“The Darkest Corners”
Abuses of Involuntary Psychiatric Commitment in China
Every year, hundreds of thousands of people are detained against their will in China’s psychiatric hospitals because they have or are alleged to have, psychosocial disabilities. The involuntary commitment and forced medical treatment of such persons is a violation of the Convention on the Rights of Persons with Disabilities.

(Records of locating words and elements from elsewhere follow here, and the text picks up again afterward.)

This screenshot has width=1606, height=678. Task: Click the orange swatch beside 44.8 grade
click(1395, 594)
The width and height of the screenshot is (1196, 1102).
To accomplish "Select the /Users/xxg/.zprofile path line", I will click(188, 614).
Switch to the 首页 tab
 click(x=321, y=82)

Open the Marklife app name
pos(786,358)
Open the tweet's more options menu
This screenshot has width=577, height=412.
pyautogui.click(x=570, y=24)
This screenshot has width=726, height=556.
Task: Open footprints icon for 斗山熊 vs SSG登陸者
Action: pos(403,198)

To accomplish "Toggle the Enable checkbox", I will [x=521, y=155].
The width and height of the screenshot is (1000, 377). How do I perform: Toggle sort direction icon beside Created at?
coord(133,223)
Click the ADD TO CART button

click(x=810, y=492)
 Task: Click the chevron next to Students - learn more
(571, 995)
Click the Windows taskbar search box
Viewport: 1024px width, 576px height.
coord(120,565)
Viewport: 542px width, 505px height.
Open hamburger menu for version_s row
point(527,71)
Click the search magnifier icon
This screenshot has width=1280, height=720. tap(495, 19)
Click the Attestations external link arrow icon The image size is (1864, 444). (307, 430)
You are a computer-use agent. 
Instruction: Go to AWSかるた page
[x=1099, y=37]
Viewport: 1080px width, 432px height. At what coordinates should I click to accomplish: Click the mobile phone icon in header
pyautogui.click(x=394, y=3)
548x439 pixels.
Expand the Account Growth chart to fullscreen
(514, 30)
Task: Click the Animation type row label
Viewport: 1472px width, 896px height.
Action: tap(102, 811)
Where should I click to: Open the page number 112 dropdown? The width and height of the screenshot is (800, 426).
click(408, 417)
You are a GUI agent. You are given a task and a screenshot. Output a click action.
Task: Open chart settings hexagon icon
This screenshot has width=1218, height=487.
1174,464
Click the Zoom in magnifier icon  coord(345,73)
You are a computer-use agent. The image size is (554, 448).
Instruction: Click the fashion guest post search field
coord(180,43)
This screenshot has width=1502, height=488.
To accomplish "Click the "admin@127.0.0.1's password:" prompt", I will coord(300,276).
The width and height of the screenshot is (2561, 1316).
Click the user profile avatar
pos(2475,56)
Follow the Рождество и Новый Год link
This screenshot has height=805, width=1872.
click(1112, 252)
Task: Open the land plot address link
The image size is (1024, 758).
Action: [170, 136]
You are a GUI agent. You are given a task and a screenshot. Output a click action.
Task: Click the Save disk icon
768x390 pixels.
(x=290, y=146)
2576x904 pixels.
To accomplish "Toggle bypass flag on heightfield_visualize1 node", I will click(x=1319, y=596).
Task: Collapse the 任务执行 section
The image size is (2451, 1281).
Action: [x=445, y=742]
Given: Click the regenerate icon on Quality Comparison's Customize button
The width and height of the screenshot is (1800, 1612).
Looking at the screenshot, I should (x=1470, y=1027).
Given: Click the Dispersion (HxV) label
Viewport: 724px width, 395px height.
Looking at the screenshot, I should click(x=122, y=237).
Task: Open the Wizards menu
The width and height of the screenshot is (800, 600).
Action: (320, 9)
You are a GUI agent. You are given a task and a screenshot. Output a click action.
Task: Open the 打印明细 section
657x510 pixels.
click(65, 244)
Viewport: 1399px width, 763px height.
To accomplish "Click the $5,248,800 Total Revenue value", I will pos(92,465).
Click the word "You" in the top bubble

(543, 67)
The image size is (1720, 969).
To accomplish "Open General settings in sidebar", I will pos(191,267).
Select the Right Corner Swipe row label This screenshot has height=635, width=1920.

CHRD’s report, “The Darkest Corners”: Abuses of Involuntary Psychiatric Commitment in China, details the grim conditions and human rights abuses faced by these individuals. Patients brought to the hospital are denied of the right to make decisions regarding their own fate, including admission, discharge and treatment. Forced medical treatment, violence and mistreatment occur frequently. Hospitals restrict or prevent patients from communicating with the outside world, including with their family members and legal counsel. Patients are not entitled to independent reviews upon admission or during their time in psychiatric hospitals. Even when they do manage to sue hospitals or the party that committed them, courts are generally unwilling to accept their cases or their validity as a plaintiff, or to rule against hospitals and the persons who brought them there. There is no law in China specifically dedicated to protecting the rights of those with psychosocial disabilities. Although the Chinese government released a draft Mental Health Law for public comment in October 2011, the draft appears to codify the current system which authorizes disability-based detention.
Over 60 cases of individuals held in psychiatric hospitals in 22 provinces and municipalities are cited or were reviewed for this report, including 15 interviews conducted by CHRD and another Chinese NGO. CHRD calls on the Chinese government to take immediate steps, which include revisions of laws and proposed legislation, to abolish the involuntary commitment of people with psychosocial disabilities.